╭─ Provided data

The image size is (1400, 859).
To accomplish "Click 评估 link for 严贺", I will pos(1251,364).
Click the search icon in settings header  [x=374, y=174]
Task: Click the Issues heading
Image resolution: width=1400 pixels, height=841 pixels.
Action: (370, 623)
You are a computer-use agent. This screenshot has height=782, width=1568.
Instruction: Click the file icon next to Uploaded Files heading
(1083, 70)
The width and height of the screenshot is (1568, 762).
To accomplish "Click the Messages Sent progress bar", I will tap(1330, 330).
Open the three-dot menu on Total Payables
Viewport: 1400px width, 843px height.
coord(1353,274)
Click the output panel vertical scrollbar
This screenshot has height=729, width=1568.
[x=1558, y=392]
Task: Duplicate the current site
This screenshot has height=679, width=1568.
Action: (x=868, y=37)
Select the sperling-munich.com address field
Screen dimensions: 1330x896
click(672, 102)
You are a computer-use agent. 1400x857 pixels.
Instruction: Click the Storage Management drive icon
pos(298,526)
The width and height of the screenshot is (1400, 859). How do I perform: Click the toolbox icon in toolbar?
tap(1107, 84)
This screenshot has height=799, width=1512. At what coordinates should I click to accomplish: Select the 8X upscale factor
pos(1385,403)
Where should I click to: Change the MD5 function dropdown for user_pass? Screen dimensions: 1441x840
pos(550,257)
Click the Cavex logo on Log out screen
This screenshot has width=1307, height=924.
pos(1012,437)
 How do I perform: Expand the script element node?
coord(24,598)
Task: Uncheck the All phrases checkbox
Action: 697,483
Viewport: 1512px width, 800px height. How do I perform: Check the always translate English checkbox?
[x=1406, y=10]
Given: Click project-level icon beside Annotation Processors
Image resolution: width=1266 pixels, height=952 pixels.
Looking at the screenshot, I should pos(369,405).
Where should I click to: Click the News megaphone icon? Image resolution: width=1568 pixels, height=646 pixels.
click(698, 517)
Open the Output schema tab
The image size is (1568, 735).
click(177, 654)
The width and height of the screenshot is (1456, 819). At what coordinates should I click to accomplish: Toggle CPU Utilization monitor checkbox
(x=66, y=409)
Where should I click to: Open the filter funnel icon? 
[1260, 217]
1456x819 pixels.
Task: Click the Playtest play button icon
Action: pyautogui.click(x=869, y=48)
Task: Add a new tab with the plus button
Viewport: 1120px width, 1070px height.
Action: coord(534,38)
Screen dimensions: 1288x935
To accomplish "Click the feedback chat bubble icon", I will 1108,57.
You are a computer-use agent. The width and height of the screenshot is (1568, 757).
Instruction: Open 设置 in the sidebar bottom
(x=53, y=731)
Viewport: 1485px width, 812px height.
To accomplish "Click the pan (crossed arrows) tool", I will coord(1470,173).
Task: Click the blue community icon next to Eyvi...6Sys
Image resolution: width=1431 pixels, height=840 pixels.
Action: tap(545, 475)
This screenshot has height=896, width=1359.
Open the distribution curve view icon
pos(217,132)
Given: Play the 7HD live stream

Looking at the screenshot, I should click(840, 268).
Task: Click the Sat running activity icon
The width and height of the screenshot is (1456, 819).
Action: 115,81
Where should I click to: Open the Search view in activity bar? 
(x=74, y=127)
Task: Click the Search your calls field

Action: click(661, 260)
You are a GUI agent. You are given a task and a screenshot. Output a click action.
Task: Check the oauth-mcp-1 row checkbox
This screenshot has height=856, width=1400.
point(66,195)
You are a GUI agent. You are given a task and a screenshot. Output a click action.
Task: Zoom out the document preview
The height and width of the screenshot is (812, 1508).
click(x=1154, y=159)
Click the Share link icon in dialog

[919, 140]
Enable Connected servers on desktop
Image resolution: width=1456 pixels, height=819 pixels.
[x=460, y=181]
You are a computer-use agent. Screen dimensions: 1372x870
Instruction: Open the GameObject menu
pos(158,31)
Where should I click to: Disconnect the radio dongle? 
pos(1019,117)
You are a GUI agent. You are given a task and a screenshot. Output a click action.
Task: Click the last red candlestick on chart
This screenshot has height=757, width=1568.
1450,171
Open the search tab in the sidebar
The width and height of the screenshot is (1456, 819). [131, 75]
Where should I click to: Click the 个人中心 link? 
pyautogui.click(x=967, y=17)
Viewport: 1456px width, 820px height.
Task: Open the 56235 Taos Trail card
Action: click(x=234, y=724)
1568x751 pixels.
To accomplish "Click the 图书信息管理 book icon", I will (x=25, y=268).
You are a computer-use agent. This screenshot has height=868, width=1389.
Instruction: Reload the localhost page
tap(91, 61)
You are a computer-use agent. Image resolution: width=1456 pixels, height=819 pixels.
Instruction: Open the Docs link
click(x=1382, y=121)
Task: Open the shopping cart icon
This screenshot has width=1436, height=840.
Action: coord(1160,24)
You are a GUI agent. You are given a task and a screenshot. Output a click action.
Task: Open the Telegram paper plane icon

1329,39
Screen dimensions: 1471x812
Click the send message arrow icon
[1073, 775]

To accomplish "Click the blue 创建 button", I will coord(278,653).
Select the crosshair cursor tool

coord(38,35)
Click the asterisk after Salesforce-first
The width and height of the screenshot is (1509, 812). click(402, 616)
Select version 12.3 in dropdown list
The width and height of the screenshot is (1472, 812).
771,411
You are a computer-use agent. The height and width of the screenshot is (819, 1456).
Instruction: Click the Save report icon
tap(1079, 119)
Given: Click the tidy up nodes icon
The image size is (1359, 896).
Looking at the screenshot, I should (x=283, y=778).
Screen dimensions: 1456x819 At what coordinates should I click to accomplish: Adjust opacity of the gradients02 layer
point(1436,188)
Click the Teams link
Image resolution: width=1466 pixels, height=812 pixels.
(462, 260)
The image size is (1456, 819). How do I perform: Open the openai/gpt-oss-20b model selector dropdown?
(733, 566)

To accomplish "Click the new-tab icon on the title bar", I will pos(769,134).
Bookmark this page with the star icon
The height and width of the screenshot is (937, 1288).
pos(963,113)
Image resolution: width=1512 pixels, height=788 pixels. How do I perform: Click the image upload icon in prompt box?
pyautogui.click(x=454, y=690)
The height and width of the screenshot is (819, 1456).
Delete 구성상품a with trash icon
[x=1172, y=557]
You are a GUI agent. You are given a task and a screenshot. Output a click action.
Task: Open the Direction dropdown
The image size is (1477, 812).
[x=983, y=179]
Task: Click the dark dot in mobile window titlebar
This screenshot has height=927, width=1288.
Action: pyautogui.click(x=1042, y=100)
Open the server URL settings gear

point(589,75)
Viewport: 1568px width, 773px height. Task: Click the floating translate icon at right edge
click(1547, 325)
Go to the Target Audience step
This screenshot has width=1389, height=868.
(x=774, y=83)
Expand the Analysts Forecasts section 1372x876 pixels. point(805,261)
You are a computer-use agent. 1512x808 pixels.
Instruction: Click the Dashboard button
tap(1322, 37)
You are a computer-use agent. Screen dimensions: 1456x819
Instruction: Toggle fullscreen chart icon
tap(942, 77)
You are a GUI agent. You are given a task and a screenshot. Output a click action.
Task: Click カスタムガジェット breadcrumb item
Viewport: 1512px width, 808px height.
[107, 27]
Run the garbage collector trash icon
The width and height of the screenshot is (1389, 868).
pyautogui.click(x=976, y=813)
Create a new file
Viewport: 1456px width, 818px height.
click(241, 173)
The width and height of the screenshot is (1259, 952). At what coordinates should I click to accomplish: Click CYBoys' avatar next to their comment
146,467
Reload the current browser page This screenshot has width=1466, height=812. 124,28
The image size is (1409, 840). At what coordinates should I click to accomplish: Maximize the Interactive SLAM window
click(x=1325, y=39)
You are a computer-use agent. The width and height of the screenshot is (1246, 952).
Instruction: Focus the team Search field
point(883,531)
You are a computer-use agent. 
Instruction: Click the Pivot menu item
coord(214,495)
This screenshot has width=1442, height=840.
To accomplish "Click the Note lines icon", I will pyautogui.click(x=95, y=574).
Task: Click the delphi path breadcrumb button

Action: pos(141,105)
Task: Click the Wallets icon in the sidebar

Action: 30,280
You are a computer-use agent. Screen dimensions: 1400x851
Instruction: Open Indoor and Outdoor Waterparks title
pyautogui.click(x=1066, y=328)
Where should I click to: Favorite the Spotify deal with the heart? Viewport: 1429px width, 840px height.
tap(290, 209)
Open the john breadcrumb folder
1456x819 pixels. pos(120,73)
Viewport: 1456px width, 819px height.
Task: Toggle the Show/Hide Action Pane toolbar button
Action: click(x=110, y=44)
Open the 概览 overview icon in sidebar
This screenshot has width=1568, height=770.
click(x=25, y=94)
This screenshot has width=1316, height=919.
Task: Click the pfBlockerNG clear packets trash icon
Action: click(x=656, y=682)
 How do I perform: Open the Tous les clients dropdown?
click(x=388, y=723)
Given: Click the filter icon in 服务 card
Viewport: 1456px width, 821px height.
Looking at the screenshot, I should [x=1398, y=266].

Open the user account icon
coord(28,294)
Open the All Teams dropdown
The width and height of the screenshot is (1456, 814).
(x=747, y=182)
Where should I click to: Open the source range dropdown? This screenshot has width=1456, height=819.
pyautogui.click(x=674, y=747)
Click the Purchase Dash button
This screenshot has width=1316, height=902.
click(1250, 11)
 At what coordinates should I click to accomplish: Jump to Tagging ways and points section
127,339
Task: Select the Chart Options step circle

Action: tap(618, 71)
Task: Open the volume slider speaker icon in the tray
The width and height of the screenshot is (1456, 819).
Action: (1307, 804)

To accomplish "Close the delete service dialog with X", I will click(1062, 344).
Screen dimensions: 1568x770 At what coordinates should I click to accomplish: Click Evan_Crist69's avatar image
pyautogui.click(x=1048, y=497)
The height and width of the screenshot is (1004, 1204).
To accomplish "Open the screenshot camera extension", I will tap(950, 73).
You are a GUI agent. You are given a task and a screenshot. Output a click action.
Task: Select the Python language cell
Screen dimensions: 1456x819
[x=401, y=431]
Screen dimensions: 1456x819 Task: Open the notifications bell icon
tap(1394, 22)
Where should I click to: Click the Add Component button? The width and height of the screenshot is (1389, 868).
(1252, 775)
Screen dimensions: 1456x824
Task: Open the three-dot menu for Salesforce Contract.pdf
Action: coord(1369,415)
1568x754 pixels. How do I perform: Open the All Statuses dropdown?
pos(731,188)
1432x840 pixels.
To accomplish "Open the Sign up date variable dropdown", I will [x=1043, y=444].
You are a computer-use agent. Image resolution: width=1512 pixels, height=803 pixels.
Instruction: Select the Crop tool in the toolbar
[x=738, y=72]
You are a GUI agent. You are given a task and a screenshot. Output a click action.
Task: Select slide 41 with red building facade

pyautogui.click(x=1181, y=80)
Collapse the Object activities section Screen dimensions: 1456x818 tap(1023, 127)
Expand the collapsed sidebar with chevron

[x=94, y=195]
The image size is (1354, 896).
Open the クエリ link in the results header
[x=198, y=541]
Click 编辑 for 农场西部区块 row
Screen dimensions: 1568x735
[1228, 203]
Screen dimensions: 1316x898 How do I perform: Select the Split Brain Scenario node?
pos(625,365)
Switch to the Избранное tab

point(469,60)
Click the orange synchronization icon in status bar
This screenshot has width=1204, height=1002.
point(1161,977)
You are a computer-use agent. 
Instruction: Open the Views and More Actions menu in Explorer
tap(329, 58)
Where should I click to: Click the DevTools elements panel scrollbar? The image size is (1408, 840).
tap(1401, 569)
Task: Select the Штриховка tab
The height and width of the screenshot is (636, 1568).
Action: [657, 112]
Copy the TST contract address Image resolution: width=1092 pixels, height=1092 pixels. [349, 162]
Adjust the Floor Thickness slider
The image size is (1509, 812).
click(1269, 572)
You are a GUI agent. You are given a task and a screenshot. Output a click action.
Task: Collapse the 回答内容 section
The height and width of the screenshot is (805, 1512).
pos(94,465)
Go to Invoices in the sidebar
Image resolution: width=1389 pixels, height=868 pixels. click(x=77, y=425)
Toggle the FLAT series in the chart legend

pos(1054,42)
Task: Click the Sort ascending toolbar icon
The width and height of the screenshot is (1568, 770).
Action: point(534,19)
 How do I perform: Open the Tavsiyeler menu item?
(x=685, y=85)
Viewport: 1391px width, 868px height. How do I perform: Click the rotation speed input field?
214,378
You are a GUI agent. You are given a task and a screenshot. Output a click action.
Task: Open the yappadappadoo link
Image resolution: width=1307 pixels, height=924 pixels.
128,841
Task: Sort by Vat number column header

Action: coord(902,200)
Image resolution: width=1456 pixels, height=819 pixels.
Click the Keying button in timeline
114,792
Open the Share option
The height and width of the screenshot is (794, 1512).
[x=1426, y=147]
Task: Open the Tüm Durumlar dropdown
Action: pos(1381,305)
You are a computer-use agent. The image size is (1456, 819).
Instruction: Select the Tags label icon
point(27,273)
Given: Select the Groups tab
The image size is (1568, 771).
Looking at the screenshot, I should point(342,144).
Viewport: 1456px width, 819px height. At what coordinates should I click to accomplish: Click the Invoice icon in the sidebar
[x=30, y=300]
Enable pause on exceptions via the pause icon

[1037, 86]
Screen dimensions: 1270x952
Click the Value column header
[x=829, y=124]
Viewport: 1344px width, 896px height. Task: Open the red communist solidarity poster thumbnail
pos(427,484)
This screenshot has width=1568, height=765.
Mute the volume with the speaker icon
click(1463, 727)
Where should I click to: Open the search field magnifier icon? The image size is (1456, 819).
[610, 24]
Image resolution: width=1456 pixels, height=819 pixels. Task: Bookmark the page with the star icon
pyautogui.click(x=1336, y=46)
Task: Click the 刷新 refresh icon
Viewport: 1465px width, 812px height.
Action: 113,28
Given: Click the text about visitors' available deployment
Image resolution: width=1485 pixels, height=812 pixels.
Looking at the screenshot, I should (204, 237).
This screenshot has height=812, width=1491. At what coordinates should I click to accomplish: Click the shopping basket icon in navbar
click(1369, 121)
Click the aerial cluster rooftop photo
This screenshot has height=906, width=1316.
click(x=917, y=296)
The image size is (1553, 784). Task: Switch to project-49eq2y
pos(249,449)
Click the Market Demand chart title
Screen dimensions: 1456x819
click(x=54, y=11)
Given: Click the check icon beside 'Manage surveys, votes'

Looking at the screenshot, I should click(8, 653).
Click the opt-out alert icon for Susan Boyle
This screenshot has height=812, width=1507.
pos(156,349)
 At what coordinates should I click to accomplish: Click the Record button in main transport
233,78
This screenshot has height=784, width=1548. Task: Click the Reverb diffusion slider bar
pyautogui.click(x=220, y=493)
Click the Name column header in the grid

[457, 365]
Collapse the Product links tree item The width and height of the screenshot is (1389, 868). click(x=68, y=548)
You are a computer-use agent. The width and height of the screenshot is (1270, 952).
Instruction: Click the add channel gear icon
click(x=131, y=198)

╰─

Task item: Only a number belongs in the answer: state how many lines of the entries above hold "blue".

Reply: 2